> [What the exercise asks]
In the forum thread below, rewrite the passage from "I tried to spell" up to and including "buy a new set.", replacing "wheel" with "rim".

Im really liking that magnum and glasshouse

:yes: :yes: :yes:


----------



## dade county (May 14, 2007)

this 1 is gettin hydros


----------



## LowandBeyond (Oct 3, 2005)

cool work.


----------



## dade county (May 14, 2007)

the bonnie has a camillion p/j hous ov color caribian surf, da 70 impala is a pinaple transparent ,silver(the swerl part ) ova a dark green base,da chevelle hous ov color blak diamond ova blak base ,da 63 iz matalic red, da magnum iz hoc met copper wit transparent tangerine,da glasshouse is hoc pavo purple, da blazer iz met blu da wite is a mix ov flat wite,snowwite,and purple pasion,thanks 4 welcoming me,and im gona get a digital camra this week, these pics were taken frum my cell fon thanks and im wurkin on a 64 impala,and a granny im tryin 2 put lambo doors on em


----------



## LowandBeyond (Oct 3, 2005)

WHAT?


----------



## dade county (May 14, 2007)

stilldown can u hep me wit da foil issue i hav gold and tried it on sum rims it went gud till i tried 2 fold it ova da lip


----------



## dade county (May 14, 2007)

stilldown wut do u mean by what?


----------



## dade county (May 14, 2007)

opps my bad lowandbeyond wut do u mean by that?


----------



## LowandBeyond (Oct 3, 2005)

> _Originally posted by dade county_@May 29 2007, 12:00 AM~7997775
> *opps my bad lowandbeyond wut do u mean by that?
> *


I ment WTF did you just say? I can't read that. 

so you are trying to foil some wheels?


----------



## dade county (May 14, 2007)

o i wuz describing tha paint jobs on my lil creations,and yea i am putin foil on sum rims but at da edge ov da rim is torn i culdnt get da foil 2 fold without ripping wanna c a pic ov 1


----------



## tyhodge07 (Feb 25, 2005)

why would u waste time and money on foiling rims, u can get new wheels for the price of foil, plus u have 2 do 4 wheels, and thats prolly alot of fuck ups too


----------



## LowandBeyond (Oct 3, 2005)

> _Originally posted by dade county_@May 28 2007, 11:44 PM~7997718
> **Sorry,  an error has affected your computer.  You have way too many missed spelled words to run spell check.  Please switch over to another language and try again.* *



I tried to spell check, but this is what I got. 

Why would you foil a wheel? I'd say tho, if you HAD to foil it, you'll only be able to go to the very edge and not over it. Just cut it right on the edge, maybe alittle over hang. then tuck it away. 

Or go to www.scalelows.com and buy a new set.


----------



## Pokey (Apr 6, 2005)

> [Supplied information]

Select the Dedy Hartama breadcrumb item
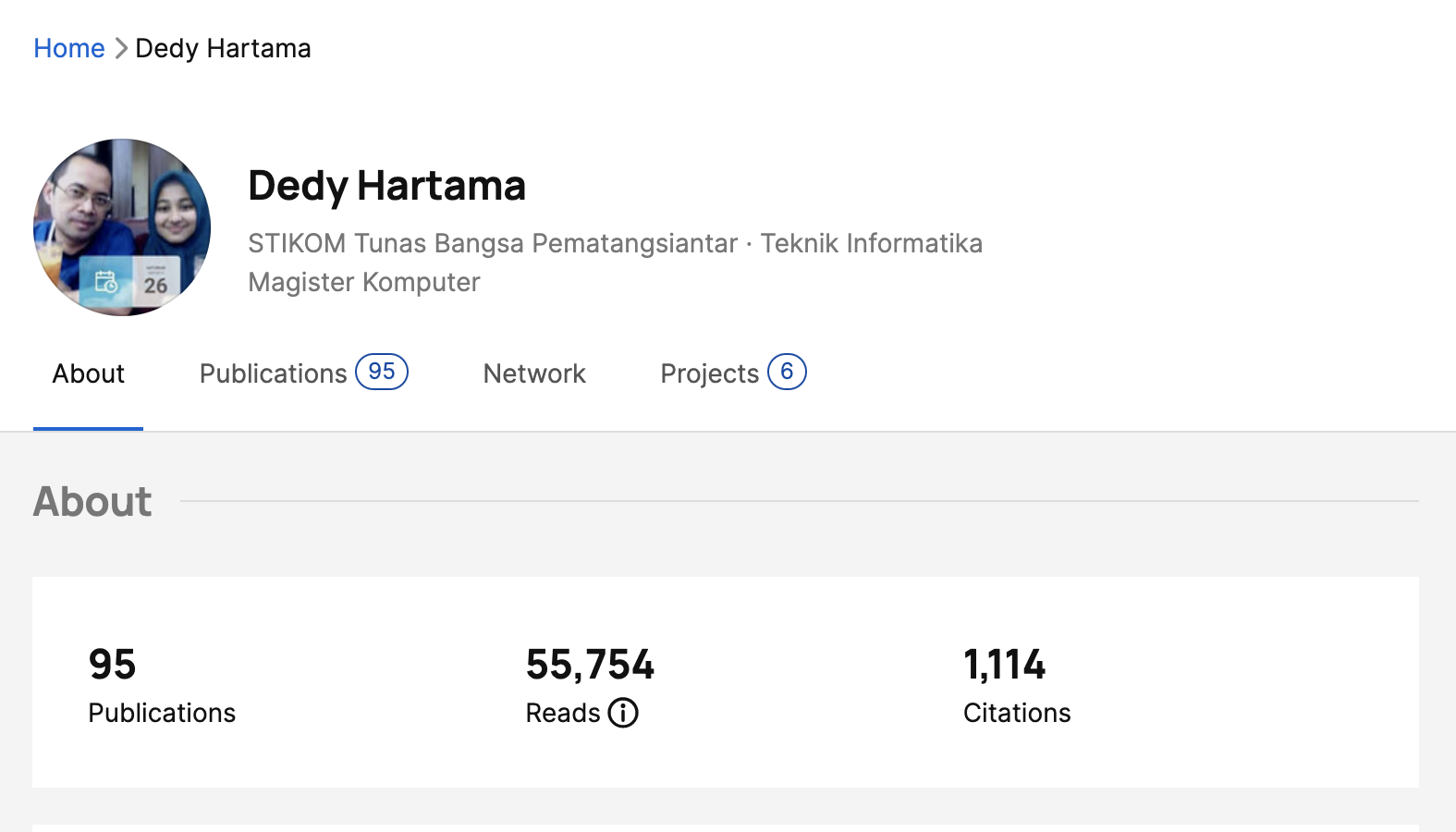click(223, 48)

> [Exercise solution]
I tried to spell check, but this is what I got. 

Why would you foil a rim? I'd say tho, if you HAD to foil it, you'll only be able to go to the very edge and not over it. Just cut it right on the edge, maybe alittle over hang. then tuck it away. 

Or go to www.scalelows.com and buy a new set.